The data is not at all normally distributed so I have done a bootstrap
two-sample test to show that for the older individuals there is a
significant effect of treatment, and a second such test for the
younger ones which shows no significant effect. I am happy that I have
done this correctly. The next bit I am less sure of. I have calculated
a bootstrapped 99% confidence interval for the effect size (Cohen's d)
for the older individuals, by repeatedly resampling the treatment and
control groups and calculating the effect size for each pair of
treatment and control resamples. The effect size of the non
significant trend for the younger individuals lies outside this 99%
confidence interval for the older age group. I therefore conclude that
it is unlikely that an effect of equivalent size exists in the
population of younger individuals which I have failed to detect.
Does that make sense? If not, is there a better way to do this?

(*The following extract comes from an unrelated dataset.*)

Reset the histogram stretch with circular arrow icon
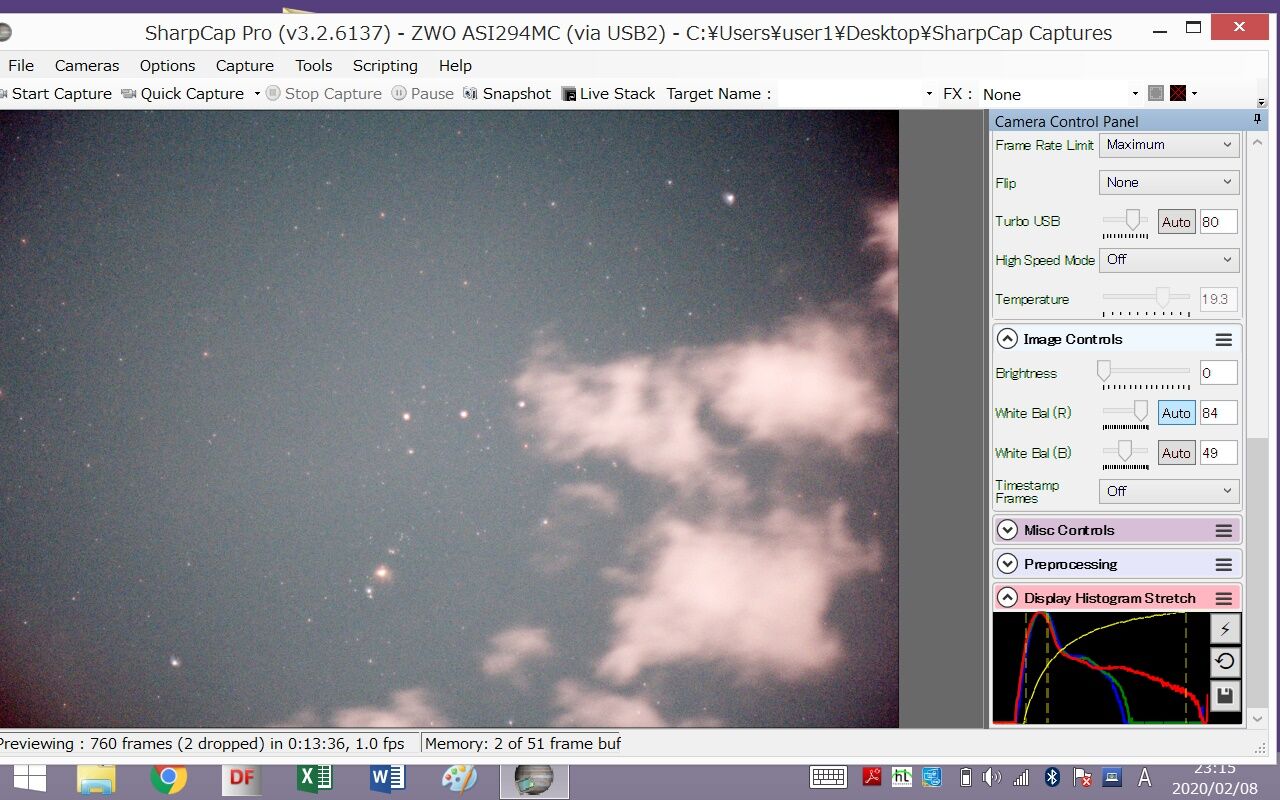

Well, it "makes sense" in the sense that it is a common mistake.
You do not *demonstrate* a difference by looking at one
non-constant mean in comparison to another confidence limit
of a mean; it does not matter which group you use for the CI.

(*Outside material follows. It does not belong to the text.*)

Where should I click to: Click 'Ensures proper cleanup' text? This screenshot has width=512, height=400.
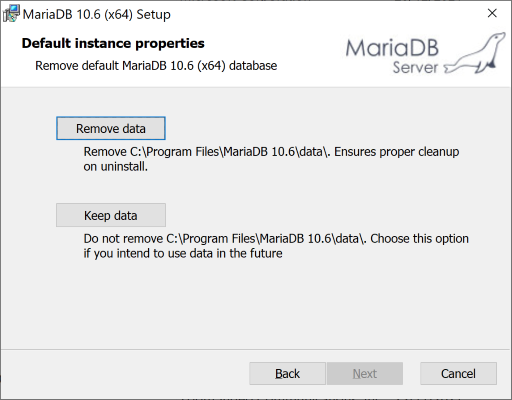tap(396, 152)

It is not even proper to infer your conclusion from the
observation (if it is so) that the two Confidence Limits do
not overlap. It might be fairly safe, but it is not proper inference.

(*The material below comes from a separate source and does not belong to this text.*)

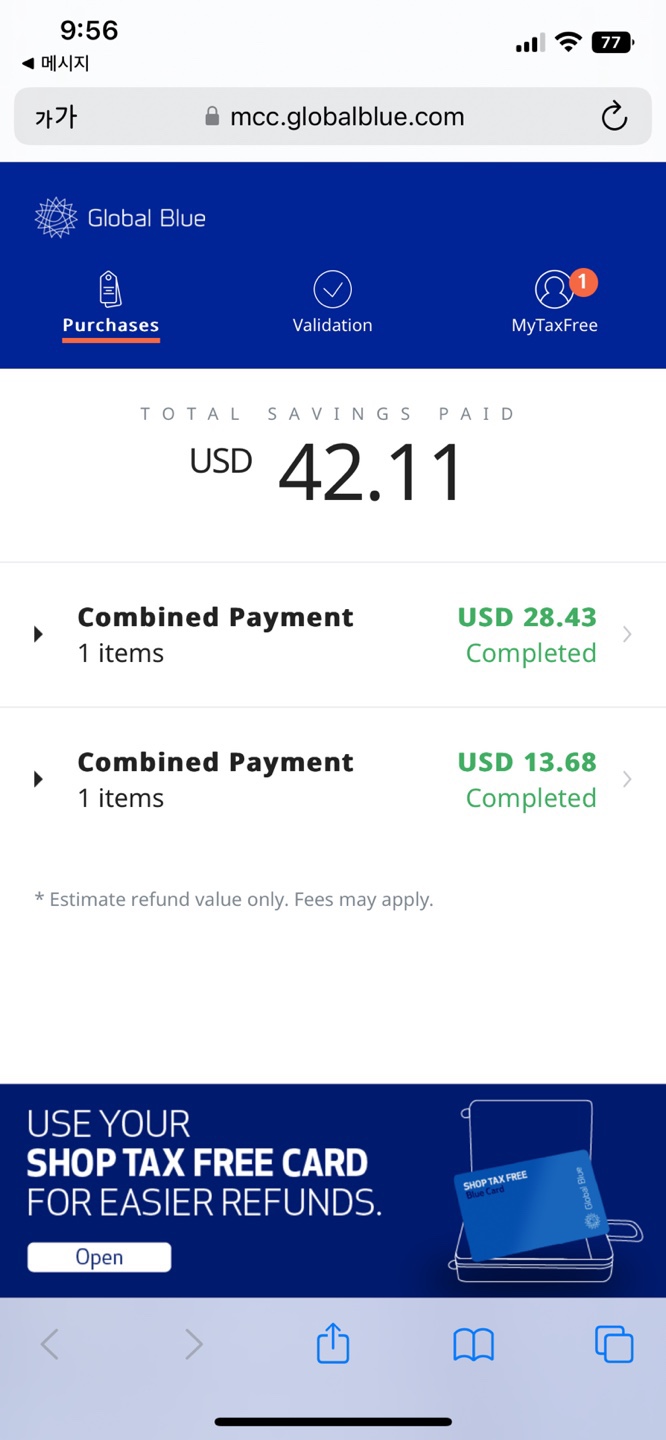Tap the red notification badge on MyTaxFree

[583, 283]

Your question is whether the *differences* are different, so
that difference is what a CI should be placed on.
By the way, when groups are not randomly chosen -- your groups,
Young versus Old, are certainly not randomly chosen -- the additional
problem exists in that the two Control groups are assumed to
be equal, or else the test is questionable. Your first obligation
is to confirm that the Control groups are equal, before comparing
their improvement-scores. -- For instance, if both groups *end up*
with the same score, it is some artifact (not, "treatment") that makes
groups different for the Controls.
I
think perhaps I should do it the other way round, i.e. calculate the
confidence interval for the younger group and show it does not contain
the effect size for the older group? Essentially what I am trying to
do is show that the non-significant effect in the younger groups is
unlikely to be due to lack of power.
Same at the start, different at the end. Yes, it is useful to
point to the actual scores.
I would have done a post-hoc
power test, except the data isn't normally distributed and anyway lots
of people seem to say post-hoc power tests are a Bad Thing (I'm not
sure why, and I see it done in the literature, but anyway).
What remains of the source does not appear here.